## Assignment
The line containing "Open Skype from the Windows taskbar" marks the start. Restate it and every following line through the end of the records exactly, and nothing else, leaving out the pictures.

[Pixel coordinate grounding data]
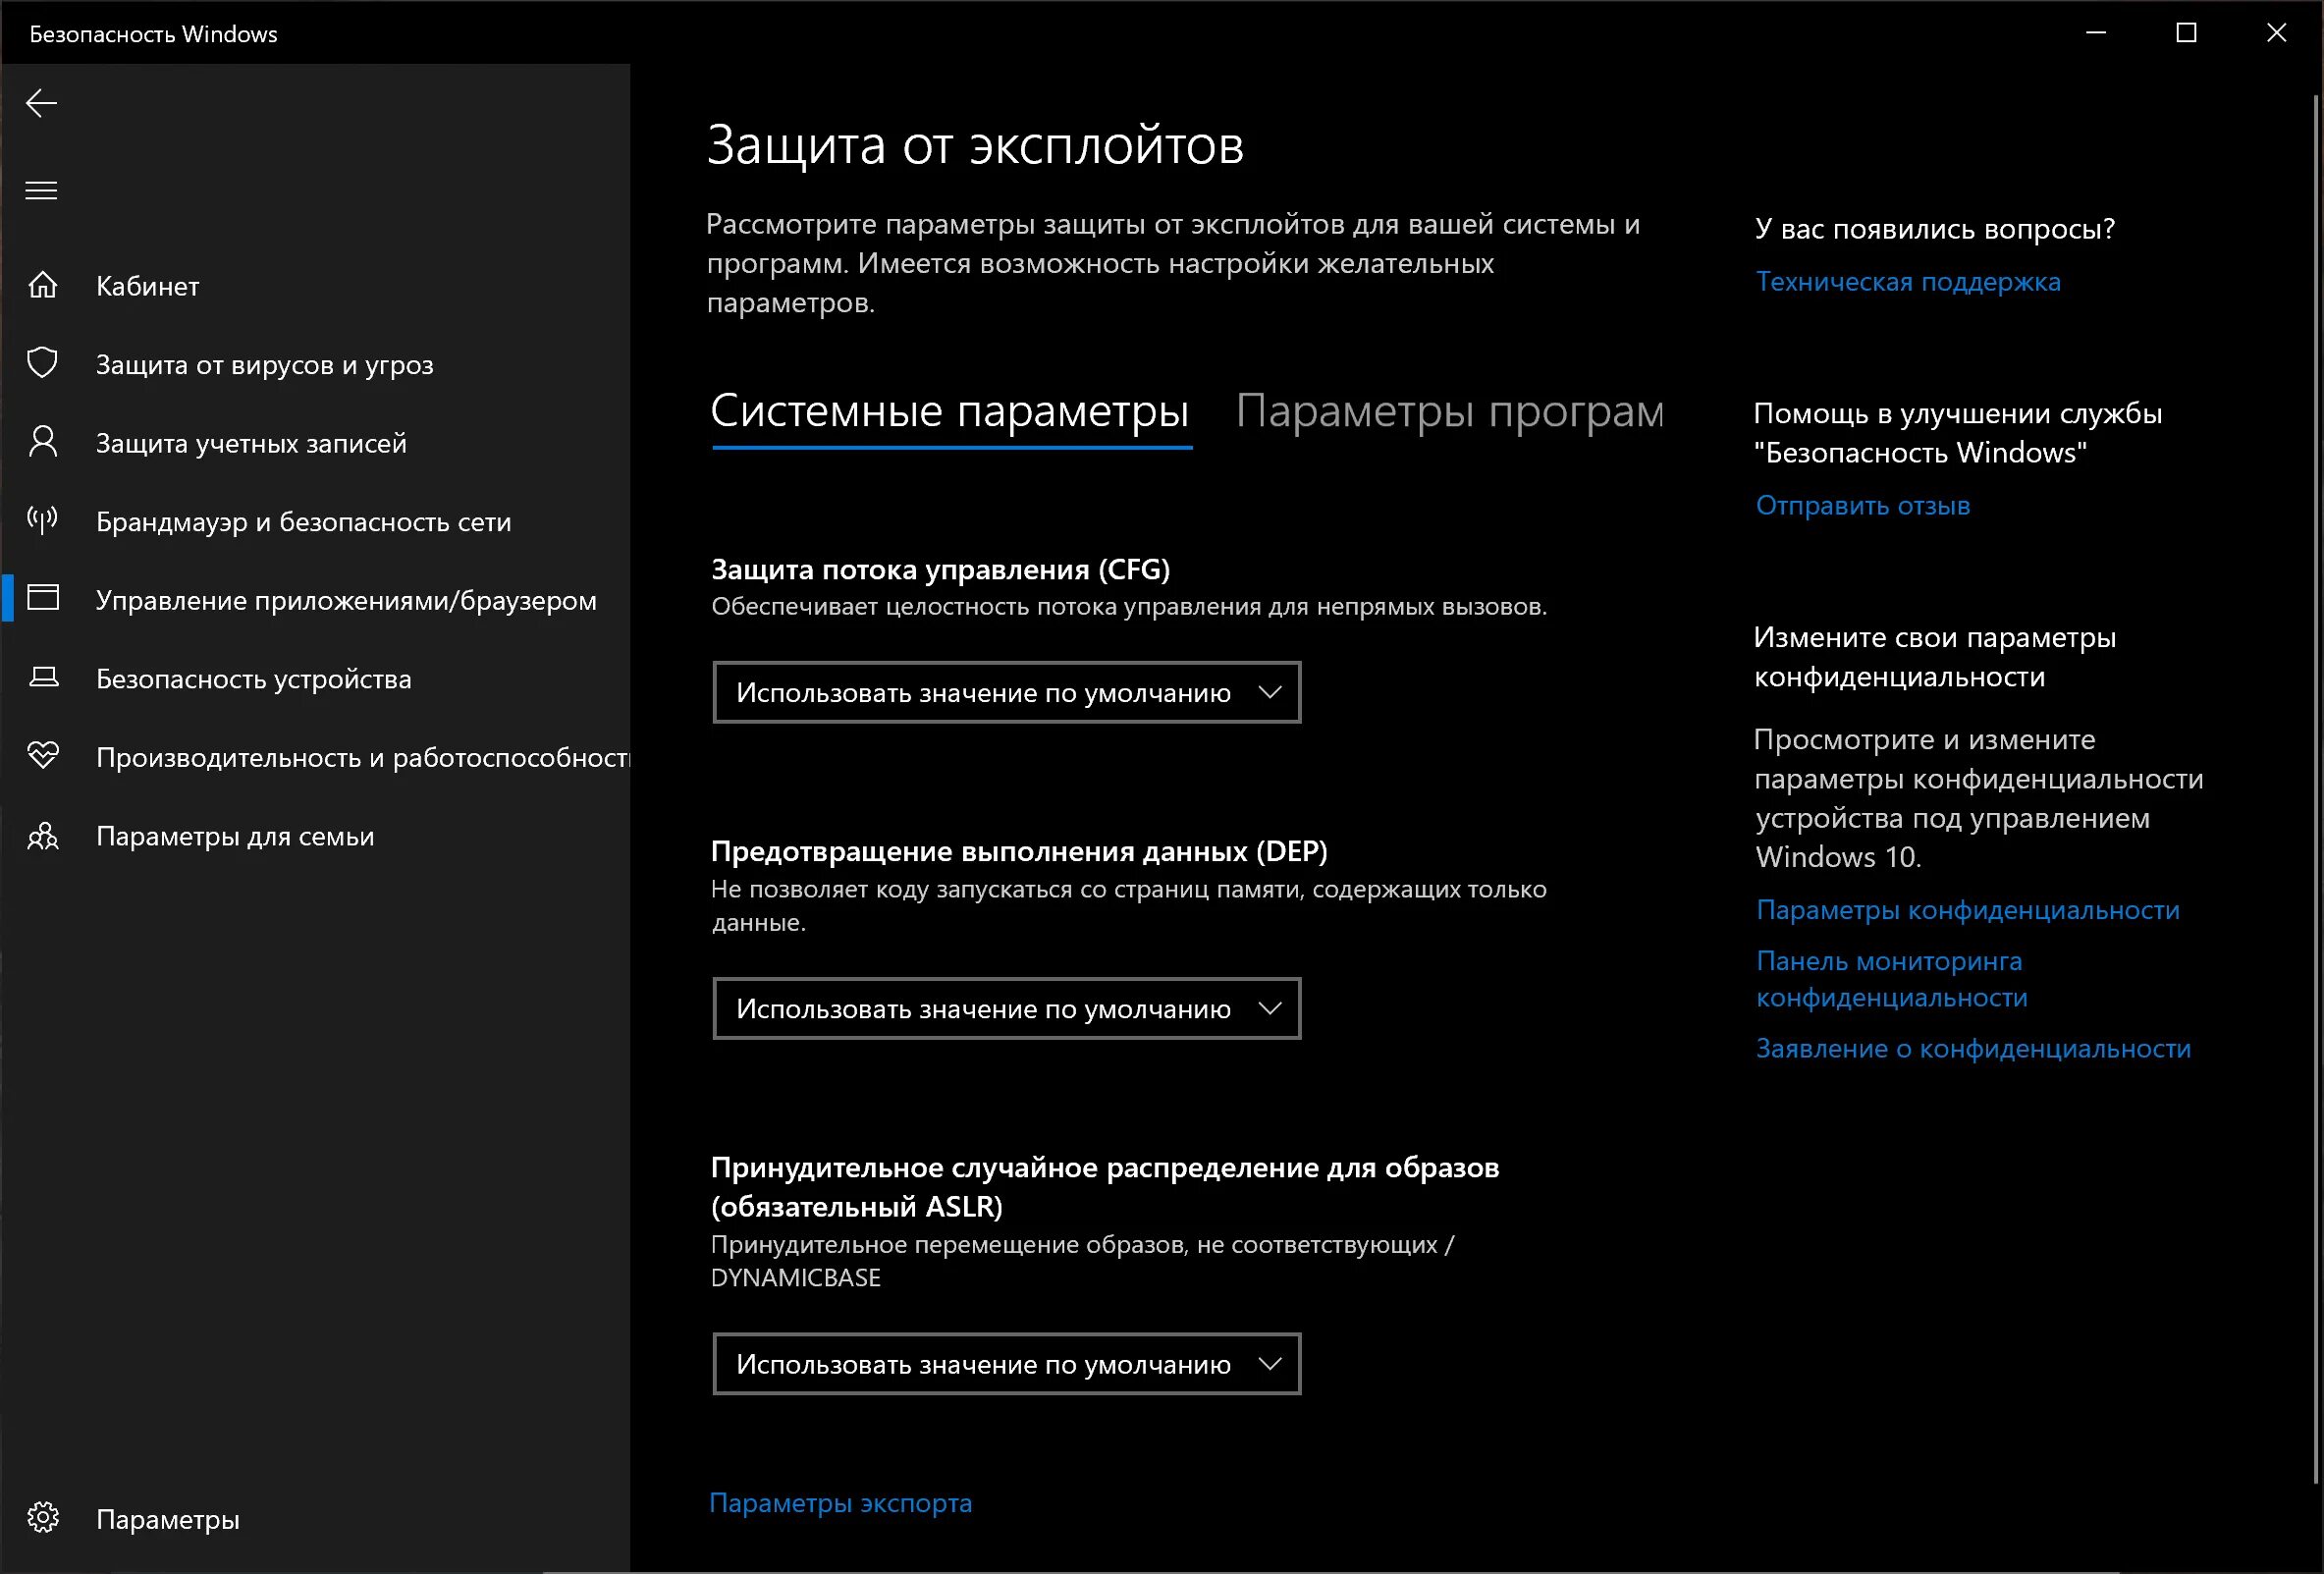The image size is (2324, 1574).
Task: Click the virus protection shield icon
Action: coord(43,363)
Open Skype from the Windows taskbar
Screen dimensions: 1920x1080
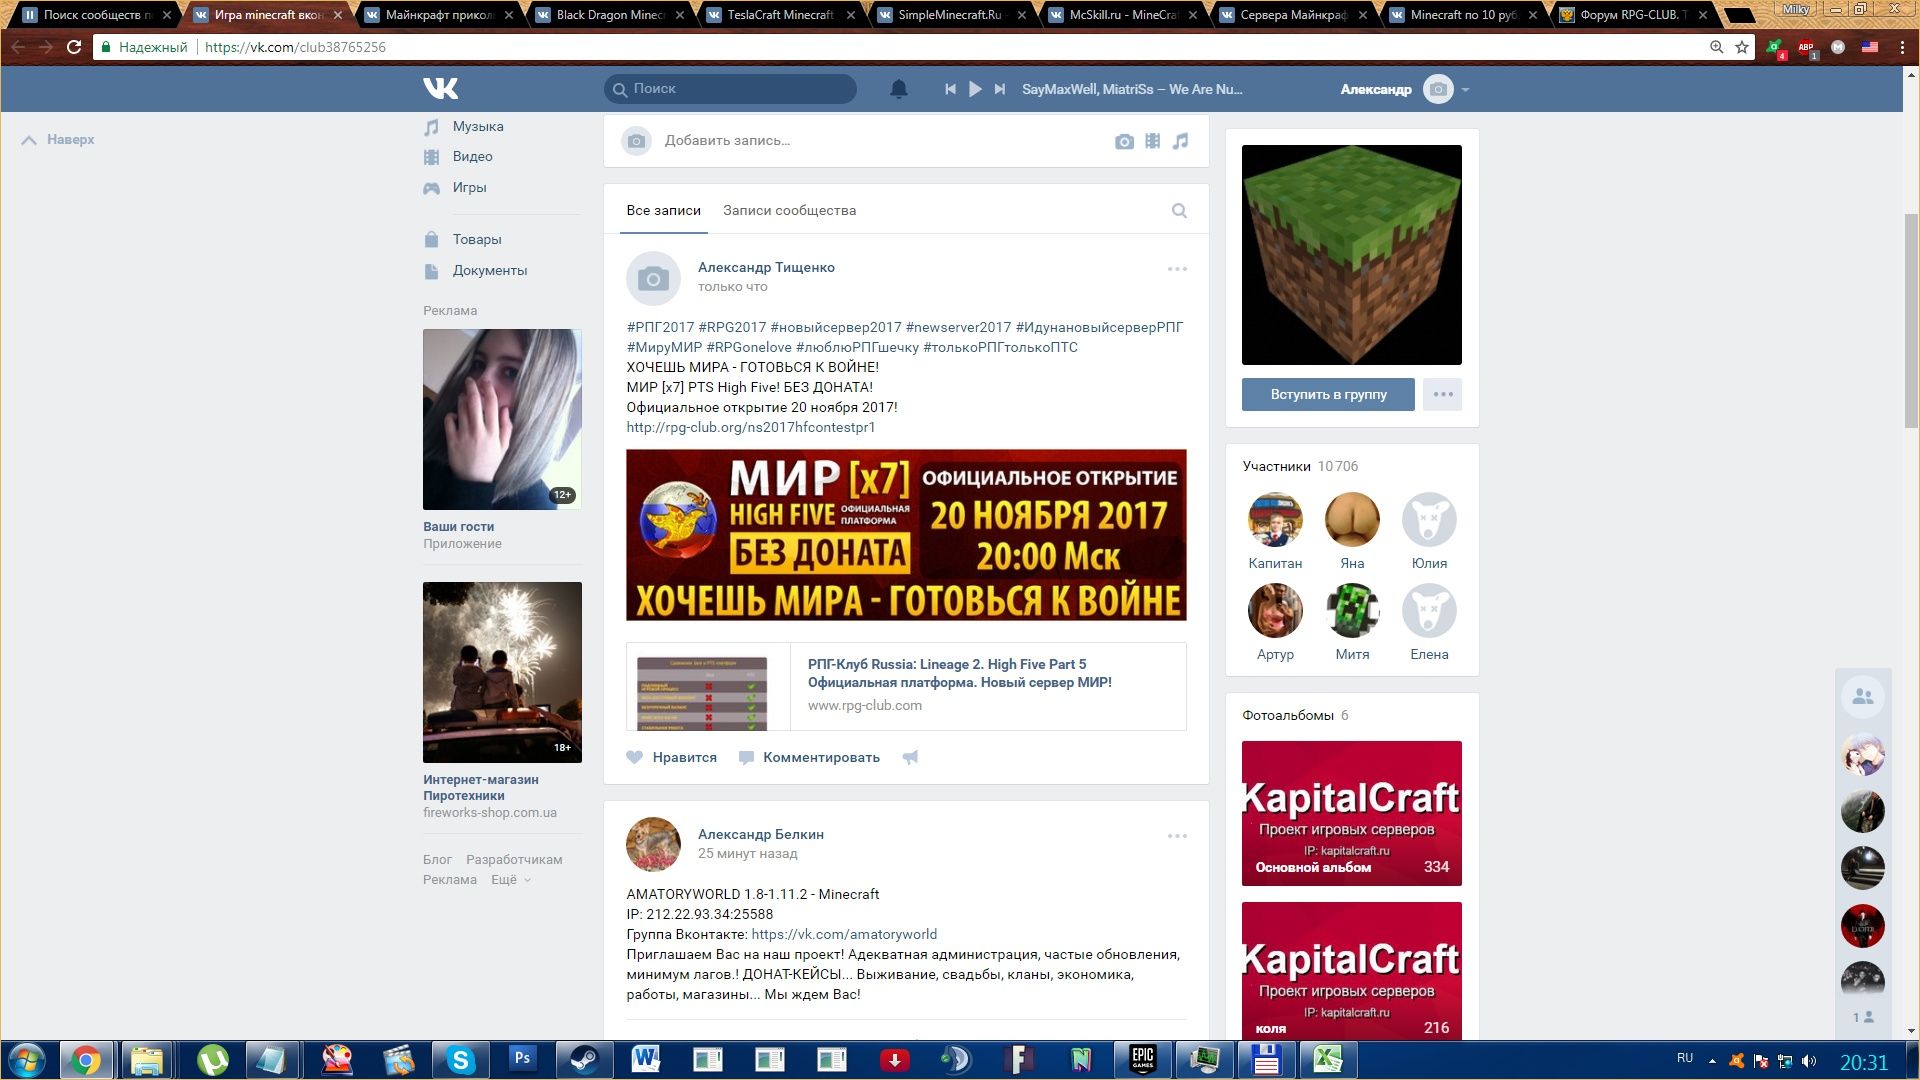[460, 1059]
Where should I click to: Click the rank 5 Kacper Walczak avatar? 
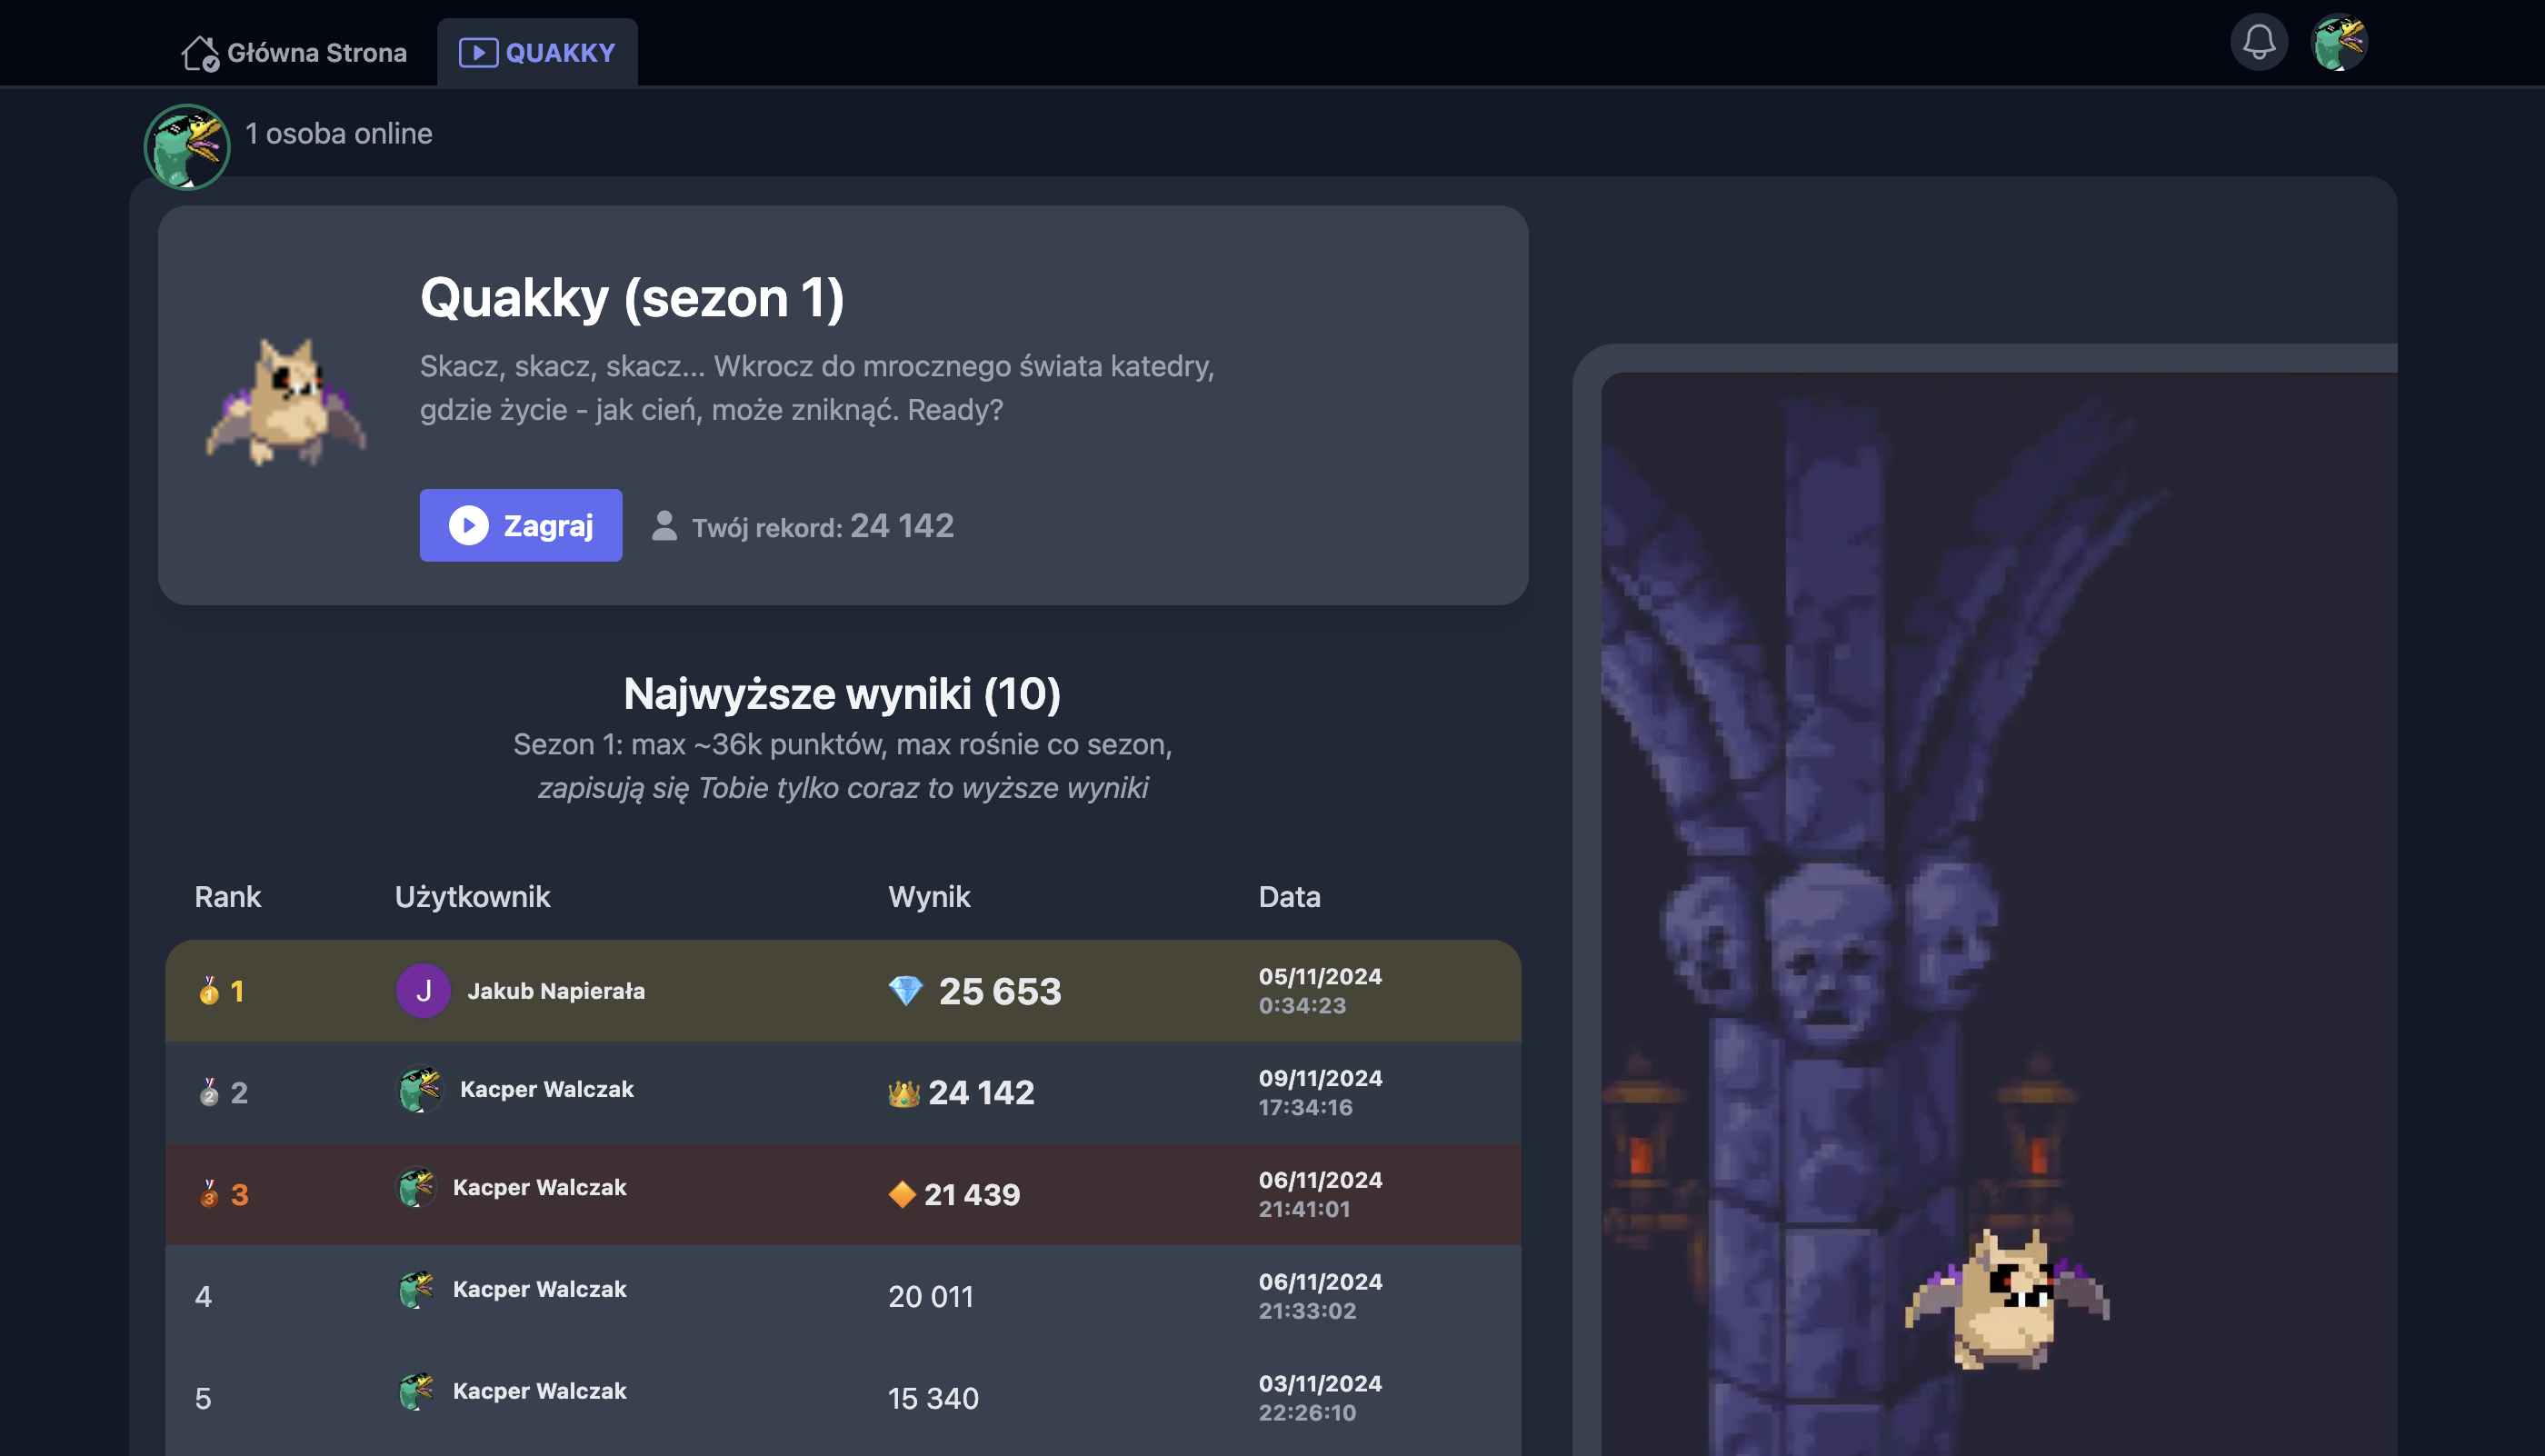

## Solved exercise
Open Skype from the Windows taskbar
Screen dimensions: 1920x1080
[460, 1059]
Where should I click to: Click the rank 5 Kacper Walczak avatar? 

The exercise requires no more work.